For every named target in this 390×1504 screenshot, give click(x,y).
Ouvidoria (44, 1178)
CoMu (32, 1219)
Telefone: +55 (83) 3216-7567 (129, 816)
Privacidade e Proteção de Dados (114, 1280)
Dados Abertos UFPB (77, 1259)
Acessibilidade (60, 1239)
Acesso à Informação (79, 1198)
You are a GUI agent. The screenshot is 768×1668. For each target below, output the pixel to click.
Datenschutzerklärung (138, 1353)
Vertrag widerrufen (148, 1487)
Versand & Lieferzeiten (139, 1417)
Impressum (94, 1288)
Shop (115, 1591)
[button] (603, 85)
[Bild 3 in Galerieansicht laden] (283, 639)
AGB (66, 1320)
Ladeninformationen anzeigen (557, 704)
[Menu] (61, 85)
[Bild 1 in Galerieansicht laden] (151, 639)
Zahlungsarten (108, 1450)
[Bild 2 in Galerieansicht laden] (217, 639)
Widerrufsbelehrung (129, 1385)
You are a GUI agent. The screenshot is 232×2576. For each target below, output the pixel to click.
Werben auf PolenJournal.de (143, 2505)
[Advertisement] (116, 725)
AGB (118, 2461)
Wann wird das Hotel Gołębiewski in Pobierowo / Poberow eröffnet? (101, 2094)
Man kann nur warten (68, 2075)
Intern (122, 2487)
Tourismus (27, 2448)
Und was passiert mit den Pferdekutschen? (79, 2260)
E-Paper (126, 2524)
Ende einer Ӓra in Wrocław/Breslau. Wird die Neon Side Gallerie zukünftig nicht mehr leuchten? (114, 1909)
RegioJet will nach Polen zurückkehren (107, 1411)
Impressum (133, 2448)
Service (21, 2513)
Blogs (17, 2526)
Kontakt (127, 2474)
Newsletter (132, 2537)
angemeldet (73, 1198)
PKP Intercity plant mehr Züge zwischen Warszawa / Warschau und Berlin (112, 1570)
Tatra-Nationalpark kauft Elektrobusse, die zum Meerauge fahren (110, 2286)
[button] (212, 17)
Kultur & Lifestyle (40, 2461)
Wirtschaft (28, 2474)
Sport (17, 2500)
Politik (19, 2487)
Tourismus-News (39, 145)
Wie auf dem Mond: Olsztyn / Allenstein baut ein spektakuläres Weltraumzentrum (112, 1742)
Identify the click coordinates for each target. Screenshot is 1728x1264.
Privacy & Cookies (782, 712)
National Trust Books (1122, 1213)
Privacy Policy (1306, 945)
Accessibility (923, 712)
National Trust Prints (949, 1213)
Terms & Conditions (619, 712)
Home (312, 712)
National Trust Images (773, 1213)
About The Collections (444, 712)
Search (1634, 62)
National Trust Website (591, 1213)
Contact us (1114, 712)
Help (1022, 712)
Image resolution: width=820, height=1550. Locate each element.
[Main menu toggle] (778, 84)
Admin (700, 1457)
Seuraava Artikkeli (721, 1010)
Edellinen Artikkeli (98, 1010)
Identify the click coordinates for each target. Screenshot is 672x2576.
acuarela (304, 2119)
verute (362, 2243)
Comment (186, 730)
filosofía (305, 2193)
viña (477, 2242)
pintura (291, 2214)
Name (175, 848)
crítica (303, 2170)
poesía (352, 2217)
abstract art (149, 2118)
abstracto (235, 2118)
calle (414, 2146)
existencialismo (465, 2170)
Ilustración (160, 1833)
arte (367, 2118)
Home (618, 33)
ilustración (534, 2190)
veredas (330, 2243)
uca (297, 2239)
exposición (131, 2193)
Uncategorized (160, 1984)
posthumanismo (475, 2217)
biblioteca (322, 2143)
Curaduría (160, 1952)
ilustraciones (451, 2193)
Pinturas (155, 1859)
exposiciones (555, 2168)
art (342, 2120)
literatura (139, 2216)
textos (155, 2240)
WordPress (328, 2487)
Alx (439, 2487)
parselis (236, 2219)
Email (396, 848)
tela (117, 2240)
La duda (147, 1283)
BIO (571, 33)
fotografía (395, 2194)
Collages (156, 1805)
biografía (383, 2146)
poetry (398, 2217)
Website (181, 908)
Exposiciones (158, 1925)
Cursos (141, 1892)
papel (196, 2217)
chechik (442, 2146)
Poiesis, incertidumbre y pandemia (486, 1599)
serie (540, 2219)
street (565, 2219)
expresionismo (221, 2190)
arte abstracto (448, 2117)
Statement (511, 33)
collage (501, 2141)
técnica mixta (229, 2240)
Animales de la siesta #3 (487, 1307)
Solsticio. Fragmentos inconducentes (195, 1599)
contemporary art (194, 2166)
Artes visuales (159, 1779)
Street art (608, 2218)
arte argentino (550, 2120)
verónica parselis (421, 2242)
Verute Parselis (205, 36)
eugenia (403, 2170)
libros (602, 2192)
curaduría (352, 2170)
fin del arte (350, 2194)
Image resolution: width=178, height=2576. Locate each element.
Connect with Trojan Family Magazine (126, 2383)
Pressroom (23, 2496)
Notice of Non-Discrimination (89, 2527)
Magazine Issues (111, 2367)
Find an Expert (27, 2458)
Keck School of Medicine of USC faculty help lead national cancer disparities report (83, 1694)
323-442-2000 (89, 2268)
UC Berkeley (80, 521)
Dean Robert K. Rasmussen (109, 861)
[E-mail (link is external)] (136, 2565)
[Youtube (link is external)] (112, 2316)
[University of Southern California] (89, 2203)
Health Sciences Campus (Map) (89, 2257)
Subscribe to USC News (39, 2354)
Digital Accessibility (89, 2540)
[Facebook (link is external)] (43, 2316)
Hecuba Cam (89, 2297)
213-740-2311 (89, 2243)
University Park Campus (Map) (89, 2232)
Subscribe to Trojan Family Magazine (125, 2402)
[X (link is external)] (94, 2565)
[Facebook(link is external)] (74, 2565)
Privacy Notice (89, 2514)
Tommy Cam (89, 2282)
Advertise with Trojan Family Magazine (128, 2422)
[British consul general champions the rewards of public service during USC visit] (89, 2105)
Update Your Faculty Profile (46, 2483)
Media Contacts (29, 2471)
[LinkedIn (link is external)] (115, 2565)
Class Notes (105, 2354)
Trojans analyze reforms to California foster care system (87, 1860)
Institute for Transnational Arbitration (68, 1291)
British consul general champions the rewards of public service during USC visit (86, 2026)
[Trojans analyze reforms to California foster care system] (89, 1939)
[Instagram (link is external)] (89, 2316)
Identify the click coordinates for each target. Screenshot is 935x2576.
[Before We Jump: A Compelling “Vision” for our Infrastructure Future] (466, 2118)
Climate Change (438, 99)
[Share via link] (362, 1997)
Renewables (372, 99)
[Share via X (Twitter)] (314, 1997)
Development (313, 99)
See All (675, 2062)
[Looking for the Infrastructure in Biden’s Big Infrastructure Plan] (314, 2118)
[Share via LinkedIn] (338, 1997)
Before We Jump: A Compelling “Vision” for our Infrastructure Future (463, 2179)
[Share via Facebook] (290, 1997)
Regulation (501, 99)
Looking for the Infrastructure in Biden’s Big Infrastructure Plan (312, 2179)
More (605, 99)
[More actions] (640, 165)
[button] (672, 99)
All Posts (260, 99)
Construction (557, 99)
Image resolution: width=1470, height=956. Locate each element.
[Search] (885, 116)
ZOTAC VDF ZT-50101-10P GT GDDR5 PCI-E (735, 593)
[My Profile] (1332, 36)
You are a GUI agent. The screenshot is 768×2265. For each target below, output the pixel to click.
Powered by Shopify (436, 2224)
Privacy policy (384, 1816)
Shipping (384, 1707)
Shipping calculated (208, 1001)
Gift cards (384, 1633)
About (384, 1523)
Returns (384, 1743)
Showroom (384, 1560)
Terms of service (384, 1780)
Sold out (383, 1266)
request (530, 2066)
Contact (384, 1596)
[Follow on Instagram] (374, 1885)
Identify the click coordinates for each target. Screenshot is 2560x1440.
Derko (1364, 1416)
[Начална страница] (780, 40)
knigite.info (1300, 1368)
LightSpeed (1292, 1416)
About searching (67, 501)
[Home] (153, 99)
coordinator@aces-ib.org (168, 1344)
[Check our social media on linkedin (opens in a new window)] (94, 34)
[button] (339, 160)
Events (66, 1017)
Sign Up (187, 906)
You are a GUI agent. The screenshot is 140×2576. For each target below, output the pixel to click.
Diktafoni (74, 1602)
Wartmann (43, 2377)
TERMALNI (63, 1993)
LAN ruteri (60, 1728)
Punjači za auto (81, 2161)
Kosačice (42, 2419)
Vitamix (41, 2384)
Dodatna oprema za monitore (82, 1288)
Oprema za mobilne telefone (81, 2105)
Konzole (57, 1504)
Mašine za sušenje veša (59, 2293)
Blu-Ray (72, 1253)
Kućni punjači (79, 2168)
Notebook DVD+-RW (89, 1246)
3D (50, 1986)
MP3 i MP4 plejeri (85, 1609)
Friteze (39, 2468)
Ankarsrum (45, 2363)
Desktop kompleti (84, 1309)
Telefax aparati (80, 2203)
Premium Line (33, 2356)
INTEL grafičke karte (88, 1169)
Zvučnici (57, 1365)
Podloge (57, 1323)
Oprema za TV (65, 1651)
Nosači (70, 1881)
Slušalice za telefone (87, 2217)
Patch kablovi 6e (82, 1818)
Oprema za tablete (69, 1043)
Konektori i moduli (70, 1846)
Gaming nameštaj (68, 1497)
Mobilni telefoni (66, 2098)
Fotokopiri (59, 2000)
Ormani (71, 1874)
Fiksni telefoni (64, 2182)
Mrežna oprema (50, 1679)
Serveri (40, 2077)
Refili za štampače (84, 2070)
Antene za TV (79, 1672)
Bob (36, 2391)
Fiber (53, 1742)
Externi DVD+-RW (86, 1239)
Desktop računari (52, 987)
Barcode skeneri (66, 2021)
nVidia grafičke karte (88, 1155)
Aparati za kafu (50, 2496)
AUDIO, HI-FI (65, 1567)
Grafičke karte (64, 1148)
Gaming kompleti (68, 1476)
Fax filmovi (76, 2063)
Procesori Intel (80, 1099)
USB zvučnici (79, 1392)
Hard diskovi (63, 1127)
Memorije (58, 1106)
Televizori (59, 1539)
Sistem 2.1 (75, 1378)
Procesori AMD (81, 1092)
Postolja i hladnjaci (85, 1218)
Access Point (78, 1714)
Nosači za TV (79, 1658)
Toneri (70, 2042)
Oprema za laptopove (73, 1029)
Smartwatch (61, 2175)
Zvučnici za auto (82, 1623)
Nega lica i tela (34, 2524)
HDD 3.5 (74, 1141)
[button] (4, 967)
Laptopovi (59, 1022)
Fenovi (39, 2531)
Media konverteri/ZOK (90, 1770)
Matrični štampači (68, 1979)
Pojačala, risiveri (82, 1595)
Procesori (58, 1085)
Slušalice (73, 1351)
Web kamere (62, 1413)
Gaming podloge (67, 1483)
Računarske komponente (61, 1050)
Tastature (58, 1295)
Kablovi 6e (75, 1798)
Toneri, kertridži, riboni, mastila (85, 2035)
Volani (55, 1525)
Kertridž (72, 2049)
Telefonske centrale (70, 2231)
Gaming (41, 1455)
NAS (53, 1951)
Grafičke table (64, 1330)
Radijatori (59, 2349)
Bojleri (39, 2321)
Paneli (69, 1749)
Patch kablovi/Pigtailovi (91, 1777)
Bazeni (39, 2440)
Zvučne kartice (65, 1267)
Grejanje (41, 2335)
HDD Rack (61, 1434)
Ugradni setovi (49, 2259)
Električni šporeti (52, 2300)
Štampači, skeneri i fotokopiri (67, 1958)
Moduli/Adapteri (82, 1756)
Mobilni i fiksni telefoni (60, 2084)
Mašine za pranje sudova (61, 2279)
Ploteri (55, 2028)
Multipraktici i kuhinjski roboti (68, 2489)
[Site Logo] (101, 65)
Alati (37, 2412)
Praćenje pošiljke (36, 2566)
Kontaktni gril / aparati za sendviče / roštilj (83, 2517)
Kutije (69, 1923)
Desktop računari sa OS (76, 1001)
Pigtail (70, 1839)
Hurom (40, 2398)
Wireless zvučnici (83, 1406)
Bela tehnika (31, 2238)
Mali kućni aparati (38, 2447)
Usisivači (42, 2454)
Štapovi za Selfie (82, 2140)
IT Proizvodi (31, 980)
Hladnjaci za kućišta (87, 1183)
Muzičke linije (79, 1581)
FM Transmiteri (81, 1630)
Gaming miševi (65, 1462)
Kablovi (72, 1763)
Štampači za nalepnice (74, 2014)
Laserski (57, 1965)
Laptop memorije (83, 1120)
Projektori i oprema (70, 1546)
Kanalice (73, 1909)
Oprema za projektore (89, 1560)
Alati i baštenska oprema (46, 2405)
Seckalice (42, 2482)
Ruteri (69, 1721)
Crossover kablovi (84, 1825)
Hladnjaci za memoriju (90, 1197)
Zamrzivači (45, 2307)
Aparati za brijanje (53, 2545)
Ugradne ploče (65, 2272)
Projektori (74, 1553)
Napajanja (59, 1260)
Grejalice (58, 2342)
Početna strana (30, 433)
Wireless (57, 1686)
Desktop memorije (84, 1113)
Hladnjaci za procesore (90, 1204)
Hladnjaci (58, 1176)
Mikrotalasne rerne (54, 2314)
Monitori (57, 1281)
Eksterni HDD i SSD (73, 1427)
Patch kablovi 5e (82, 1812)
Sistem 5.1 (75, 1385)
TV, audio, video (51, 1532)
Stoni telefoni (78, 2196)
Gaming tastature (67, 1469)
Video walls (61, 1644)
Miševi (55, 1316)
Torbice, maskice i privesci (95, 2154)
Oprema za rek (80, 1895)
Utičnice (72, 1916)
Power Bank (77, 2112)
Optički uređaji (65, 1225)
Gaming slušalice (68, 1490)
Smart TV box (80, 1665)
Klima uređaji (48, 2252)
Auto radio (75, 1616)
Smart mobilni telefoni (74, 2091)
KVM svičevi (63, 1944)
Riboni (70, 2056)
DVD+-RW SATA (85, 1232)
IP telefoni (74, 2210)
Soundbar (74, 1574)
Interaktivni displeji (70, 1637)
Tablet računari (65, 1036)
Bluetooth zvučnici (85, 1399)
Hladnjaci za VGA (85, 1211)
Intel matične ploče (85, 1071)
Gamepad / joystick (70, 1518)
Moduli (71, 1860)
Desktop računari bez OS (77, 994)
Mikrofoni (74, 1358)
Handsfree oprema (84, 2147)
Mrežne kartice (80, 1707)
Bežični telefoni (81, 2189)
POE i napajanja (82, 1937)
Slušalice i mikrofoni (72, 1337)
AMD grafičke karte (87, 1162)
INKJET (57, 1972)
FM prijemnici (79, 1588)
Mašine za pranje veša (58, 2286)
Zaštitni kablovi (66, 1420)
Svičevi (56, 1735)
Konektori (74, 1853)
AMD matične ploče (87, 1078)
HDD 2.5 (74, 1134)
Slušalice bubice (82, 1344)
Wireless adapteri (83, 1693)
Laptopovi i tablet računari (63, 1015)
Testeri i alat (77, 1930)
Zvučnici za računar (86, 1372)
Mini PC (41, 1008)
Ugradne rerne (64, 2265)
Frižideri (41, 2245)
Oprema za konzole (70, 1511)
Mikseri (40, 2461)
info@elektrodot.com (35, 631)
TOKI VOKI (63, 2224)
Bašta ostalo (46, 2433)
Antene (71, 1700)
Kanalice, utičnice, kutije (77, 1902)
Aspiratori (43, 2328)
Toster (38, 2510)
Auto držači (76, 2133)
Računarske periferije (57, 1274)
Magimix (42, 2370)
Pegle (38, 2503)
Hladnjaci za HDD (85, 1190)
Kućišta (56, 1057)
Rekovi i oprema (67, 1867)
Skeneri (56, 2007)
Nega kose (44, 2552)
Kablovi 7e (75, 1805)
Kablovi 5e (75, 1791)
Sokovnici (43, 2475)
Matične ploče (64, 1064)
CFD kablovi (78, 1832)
=-=-=
TASK ITEM. When you reach the line in the material above that holds "ZOTAC VDF ZT-50101-10P", begin reproducing lines exactly, and stop after the line that holds "Telefax aparati (80, 2203)".

SOLUTION.
ZOTAC VDF ZT-50101-10P GT GDDR5 PCI-E (735, 593)
[My Profile] (1332, 36)
You are a GUI agent. The screenshot is 768×2265. For each target below, output the pixel to click.
Powered by Shopify (436, 2224)
Privacy policy (384, 1816)
Shipping (384, 1707)
Shipping calculated (208, 1001)
Gift cards (384, 1633)
About (384, 1523)
Returns (384, 1743)
Showroom (384, 1560)
Terms of service (384, 1780)
Sold out (383, 1266)
request (530, 2066)
Contact (384, 1596)
[Follow on Instagram] (374, 1885)
Identify the click coordinates for each target. Screenshot is 2560x1440.
Derko (1364, 1416)
[Начална страница] (780, 40)
knigite.info (1300, 1368)
LightSpeed (1292, 1416)
About searching (67, 501)
[Home] (153, 99)
coordinator@aces-ib.org (168, 1344)
[Check our social media on linkedin (opens in a new window)] (94, 34)
[button] (339, 160)
Events (66, 1017)
Sign Up (187, 906)
You are a GUI agent. The screenshot is 140×2576. For each target below, output the pixel to click.
Diktafoni (74, 1602)
Wartmann (43, 2377)
TERMALNI (63, 1993)
LAN ruteri (60, 1728)
Punjači za auto (81, 2161)
Kosačice (42, 2419)
Vitamix (41, 2384)
Dodatna oprema za monitore (82, 1288)
Oprema za mobilne telefone (81, 2105)
Konzole (57, 1504)
Mašine za sušenje veša (59, 2293)
Blu-Ray (72, 1253)
Kućni punjači (79, 2168)
Notebook DVD+-RW (89, 1246)
3D (50, 1986)
MP3 i MP4 plejeri (85, 1609)
Friteze (39, 2468)
Ankarsrum (45, 2363)
Desktop kompleti (84, 1309)
Telefax aparati (80, 2203)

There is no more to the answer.